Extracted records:
>>>

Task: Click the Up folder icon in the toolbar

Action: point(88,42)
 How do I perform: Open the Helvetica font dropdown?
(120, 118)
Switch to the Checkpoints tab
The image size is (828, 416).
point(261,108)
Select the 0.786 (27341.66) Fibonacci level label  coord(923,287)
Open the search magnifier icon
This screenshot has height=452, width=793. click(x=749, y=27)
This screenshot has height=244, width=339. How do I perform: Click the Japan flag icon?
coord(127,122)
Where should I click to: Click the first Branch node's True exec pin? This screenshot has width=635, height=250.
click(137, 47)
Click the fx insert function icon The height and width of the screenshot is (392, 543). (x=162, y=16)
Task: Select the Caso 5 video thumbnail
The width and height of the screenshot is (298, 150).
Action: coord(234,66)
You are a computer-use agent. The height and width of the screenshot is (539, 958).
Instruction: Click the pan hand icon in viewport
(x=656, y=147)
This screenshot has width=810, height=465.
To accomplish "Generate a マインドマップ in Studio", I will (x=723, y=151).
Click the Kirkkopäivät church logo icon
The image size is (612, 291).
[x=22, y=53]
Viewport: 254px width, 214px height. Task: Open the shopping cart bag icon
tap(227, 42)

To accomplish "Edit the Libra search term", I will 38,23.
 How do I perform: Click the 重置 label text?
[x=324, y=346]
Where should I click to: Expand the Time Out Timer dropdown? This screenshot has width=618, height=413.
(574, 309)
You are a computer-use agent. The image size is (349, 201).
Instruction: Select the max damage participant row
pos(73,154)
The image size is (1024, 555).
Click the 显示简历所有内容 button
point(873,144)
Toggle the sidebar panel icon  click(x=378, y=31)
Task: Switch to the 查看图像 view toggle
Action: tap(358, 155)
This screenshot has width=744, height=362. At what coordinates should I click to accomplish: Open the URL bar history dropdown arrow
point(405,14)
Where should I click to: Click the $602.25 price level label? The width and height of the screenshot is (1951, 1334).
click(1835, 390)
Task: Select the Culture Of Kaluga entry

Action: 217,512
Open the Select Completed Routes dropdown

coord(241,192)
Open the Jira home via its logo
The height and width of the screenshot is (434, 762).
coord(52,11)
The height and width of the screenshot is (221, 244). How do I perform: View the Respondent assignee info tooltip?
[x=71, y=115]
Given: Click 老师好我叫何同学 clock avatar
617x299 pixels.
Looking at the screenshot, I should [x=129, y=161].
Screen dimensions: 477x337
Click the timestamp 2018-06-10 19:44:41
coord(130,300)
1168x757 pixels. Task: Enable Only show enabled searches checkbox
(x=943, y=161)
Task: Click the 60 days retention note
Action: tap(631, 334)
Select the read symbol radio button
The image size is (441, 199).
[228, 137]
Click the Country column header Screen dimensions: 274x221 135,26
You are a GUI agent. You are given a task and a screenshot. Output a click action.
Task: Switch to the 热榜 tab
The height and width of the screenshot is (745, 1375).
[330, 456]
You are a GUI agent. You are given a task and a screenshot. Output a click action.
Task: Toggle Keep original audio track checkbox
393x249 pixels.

<<<

(Stated goal) Set down everything in the data above from the line containing "How do I perform: Click the 重置 label text?" down to the line containing "click(1835, 390)", both lines included, reproducing each line without alteration.

(Solution for this problem)
 How do I perform: Click the 重置 label text?
[x=324, y=346]
Where should I click to: Expand the Time Out Timer dropdown? This screenshot has width=618, height=413.
(574, 309)
You are a computer-use agent. The image size is (349, 201).
Instruction: Select the max damage participant row
pos(73,154)
The image size is (1024, 555).
Click the 显示简历所有内容 button
point(873,144)
Toggle the sidebar panel icon  click(x=378, y=31)
Task: Switch to the 查看图像 view toggle
Action: tap(358, 155)
This screenshot has width=744, height=362. At what coordinates should I click to accomplish: Open the URL bar history dropdown arrow
point(405,14)
Where should I click to: Click the $602.25 price level label? The width and height of the screenshot is (1951, 1334).
click(1835, 390)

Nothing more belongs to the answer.